It’s over then. After almost five years, Jeremy Corbyn’s tenure as Labour leader has come to a close. Corbyn ended as he led: with the petulance and ill grace that has characterised his political career.
As Corbyn slopes to the backbenches to resume a life of fruitless campaigning, Keir Starmer steps up to replace him. He faces a mammoth task: rebuilding Labour as a credible electoral force. This is necessary for both party and country. All of us, wherever we stand on the political spectrum, need a functioning opposition. But make no mistake: if Starmer is to make Labour palatable once more, both politically and indeed morally, he will need to reject his predecessor’s foreign policy – and quickly.
Corbynism had a warped view of the world, with Britain’s role in it necessarily warped, too. Rejecting Corbyn’s foreign policy means rejecting a wholesale belief system which infects much of Labour’s governing apparatus. It is based on conspiracy, anti-Westernism, and on the pervasive apologism of autocracy. Labour needs to rid itself of a mindset drenched in anti-Americanism, and which sees Britain better off outside the common defence obligations of Nato in favour of cosying up to Putin.
This is not hyperbole. And it is worth remembering exactly what we are talking about here. Just consider Corbyn’s reaction to the news that Russian agents had poisoned Sergei Skripal and his daughter Yulia in Salisbury in 2018. You’d have thought that the leader of her Majesty’s loyal opposition would have felt outraged by the attack. Not Corbyn. He refused to condemn Russia, while his spokesman even questioned the reliability of British intelligence assessments given the debacle of Iraq. Forget Britain over Russia; he couldn’t even choose MI6 over the FSB.
For too long repugnant regimes had a sympathetic ear in Corbyn. Don’t believe me? In Syria, as Bashar al-Assad slaughtered without mercy, Corbyn criticised Britain for conducting a joint airstrike against the dictator, after he once again used chemicals weapons on his own people. In Venezuela, Nicolás Maduro disappears his opponents, crushes dissent, and tortures political prisoners. Meanwhile, Corbyn played up conspiracy theories propagated by Caracas and attacked ‘outside [read, American] interference’ against the Venezuelan government.

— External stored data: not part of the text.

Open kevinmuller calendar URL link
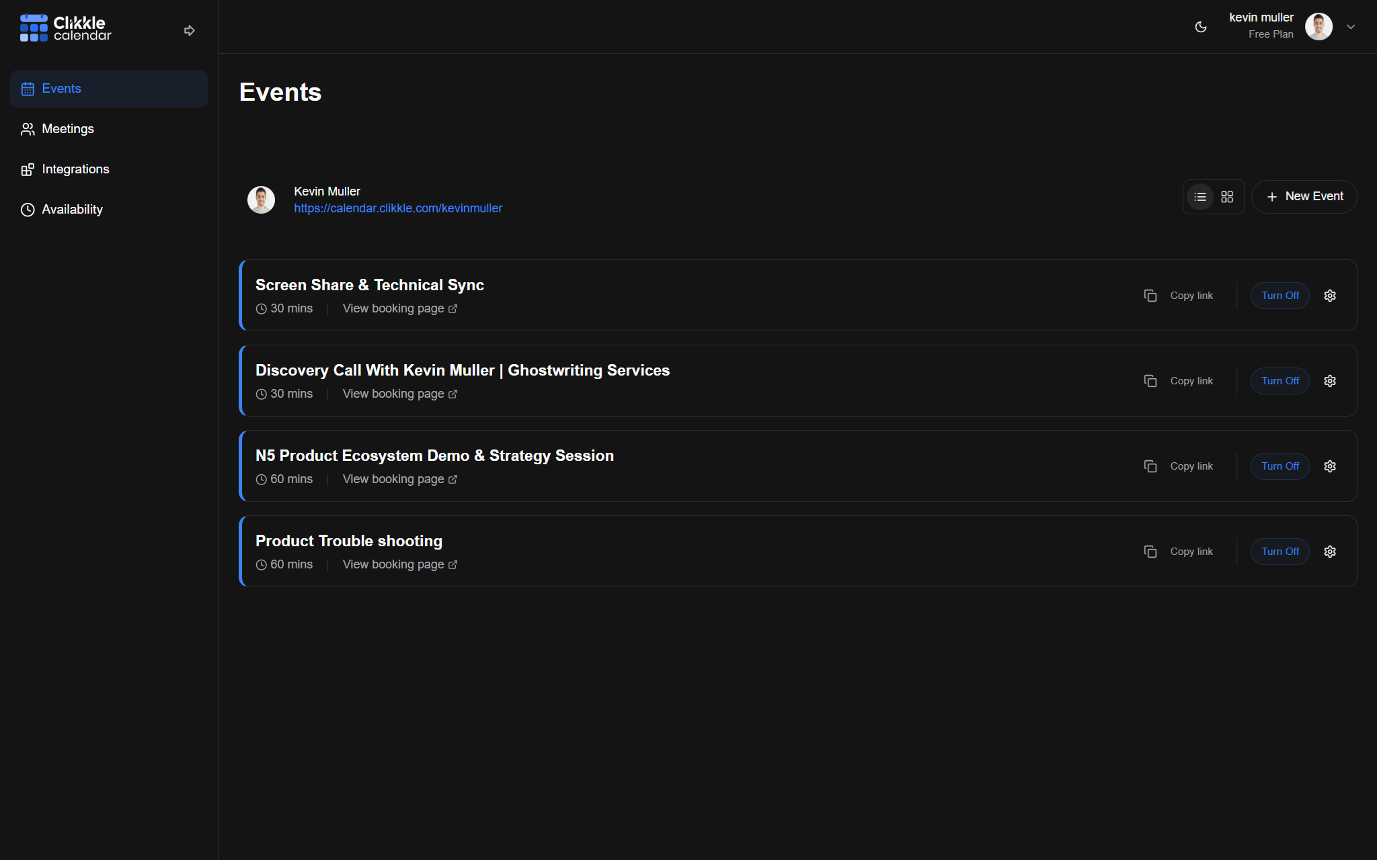This screenshot has width=1377, height=860. pyautogui.click(x=398, y=208)
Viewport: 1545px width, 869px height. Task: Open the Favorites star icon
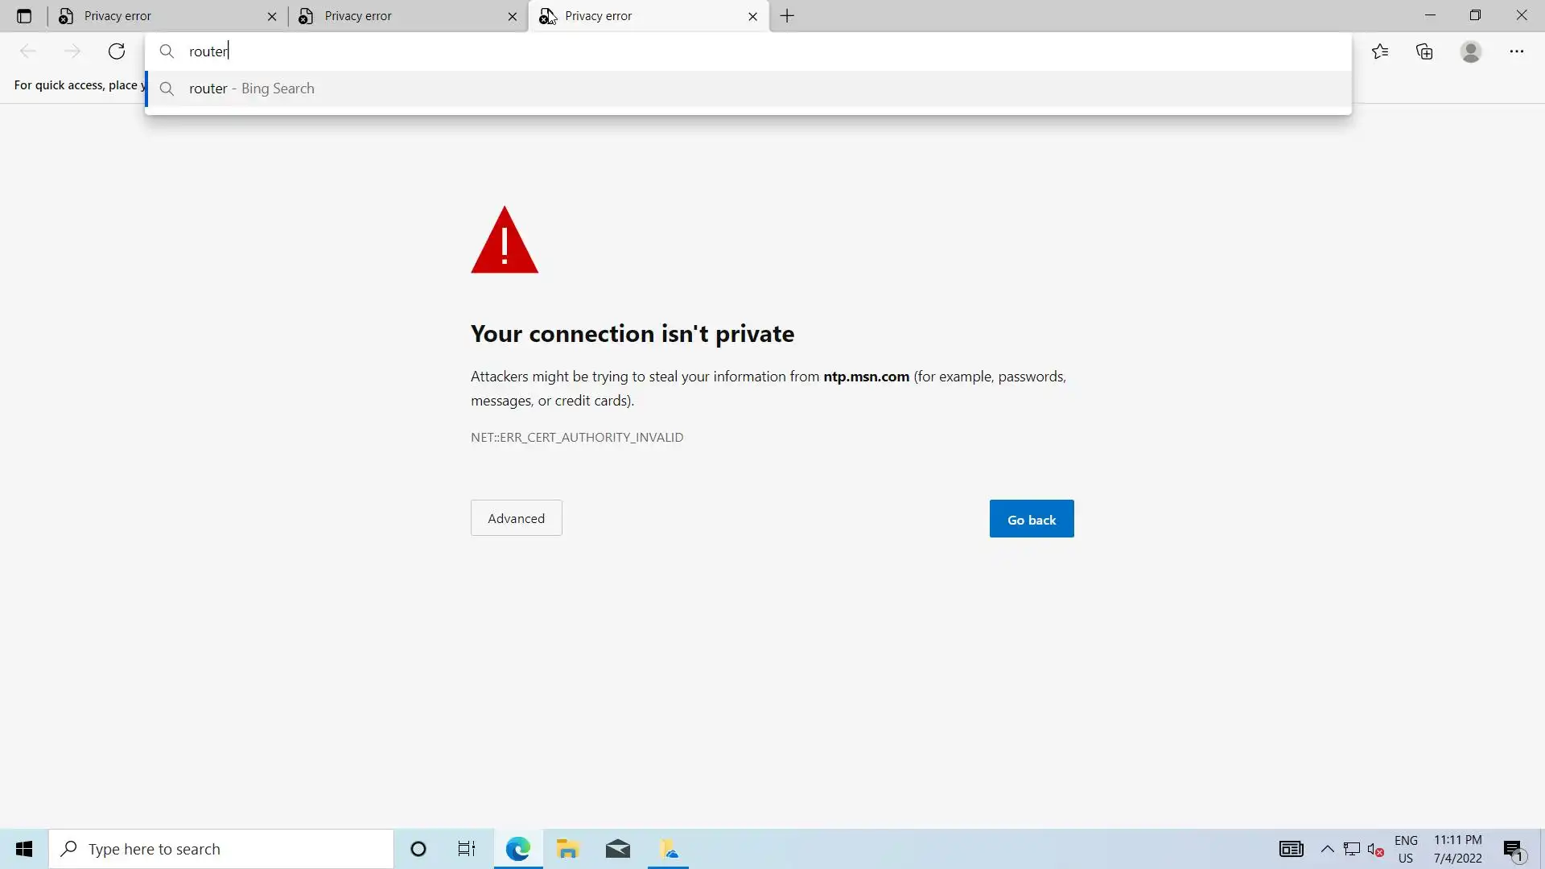1380,51
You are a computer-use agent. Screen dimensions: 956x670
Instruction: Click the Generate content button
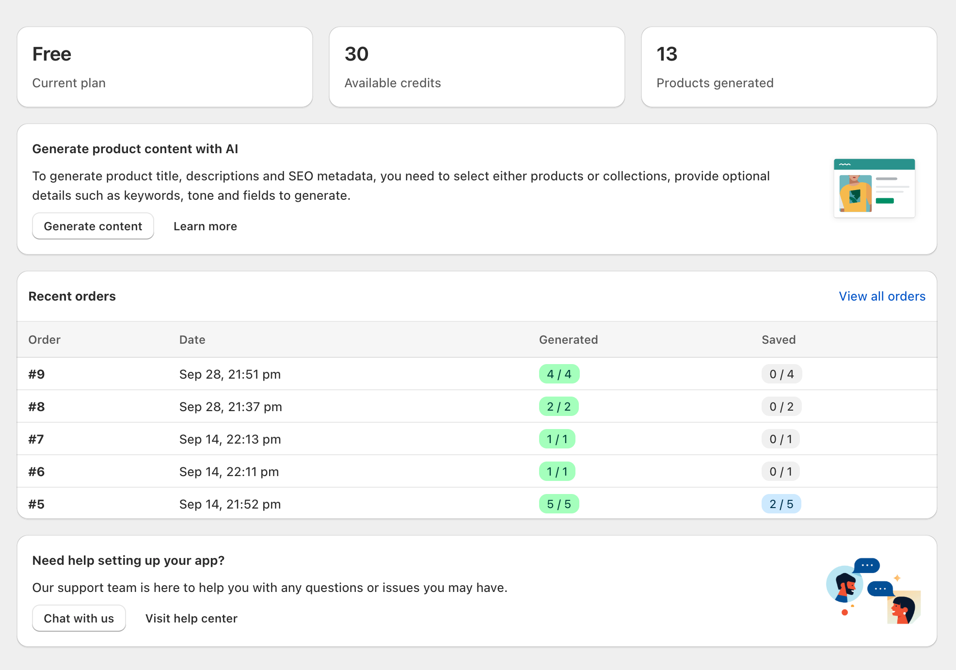pyautogui.click(x=93, y=226)
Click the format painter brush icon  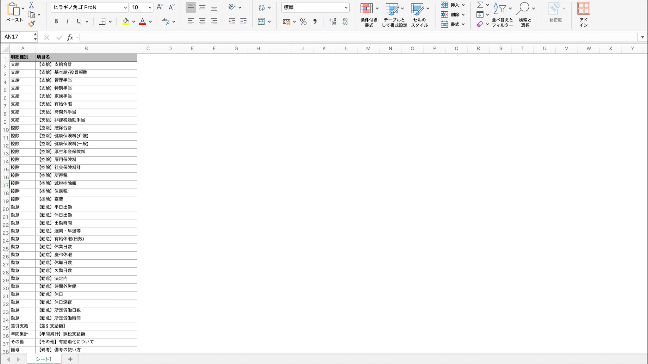(31, 24)
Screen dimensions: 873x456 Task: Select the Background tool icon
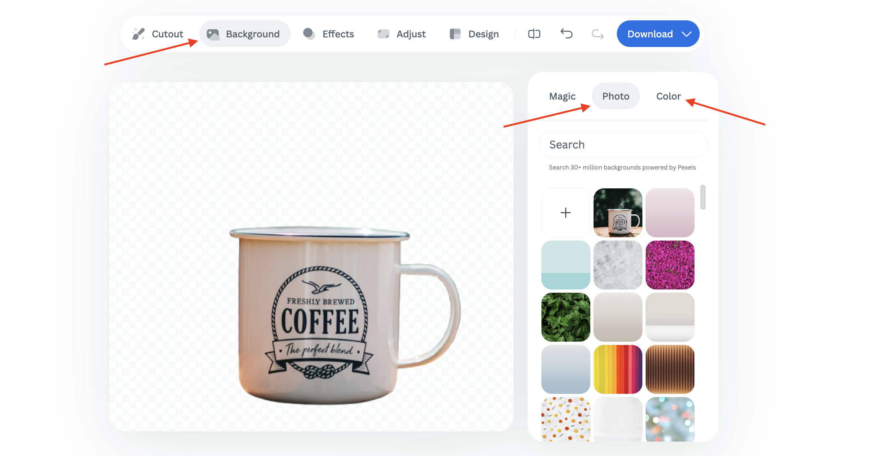pyautogui.click(x=213, y=34)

This kind of creepy adulation of dictators is popular on both the hard left and hard right. It needs to be fought, and fought unwaveringly. These habits of mind are always degenerative. In a career of almost forty years as an MP, it’s as if Corbyn rarely saw an autocrat he wouldn’t excuse or a terrorist he wouldn’t find some way to defend. And there is price for all of this. History is remorseless. It will remember.
Conventional wisdom says voters don’t tend to elect or reject parties based on foreign policy. True enough. But here’s the crux. Foreign policy is key to the essence of Corbynism, which the British electorate found demonstrably repellent. When Corbyn spoke at conferences they flew not the red flag but the Palestinian one. Why? Because Corbyn was never really interested in Britain, except when it could be portrayed as the bad guy on a wider stage.
And so it is for the bulk of his most extreme followers. When he entered the Labour leadership race in 2015, he brought these people with him. His views now course through significant parts of the Labour membership, the party’s more extreme (or dim, depending on your view) MPs and finally, of course, certain of its social media foot-soldiers.
For Starmer the process should be clear: change Labour’s worldview; change its supporters; and then get your party back. It’s simple enough to set out on paper but a difficult operation to mount in practice. He will face a wall of resistance. The hard left waited forty years for their chance to get power. These are people with patience and cunning and a willingness to fight dirty; they will not go without a sustained and serious fight.
But fight Starmer must. The early signs are good: apart from Rebecca Long-Bailey, his first shadow cabinet contained barely any Corbynistas in key positions. This is encouraging but he needs to do more. Corbyn’s international worldview was always a capitulation to crankery. It is unserious and juvenile and malign. It would isolate us from our natural allies and make bedfellows of our enemies. Starmer must reject it and reject unequivocally – and he must start now.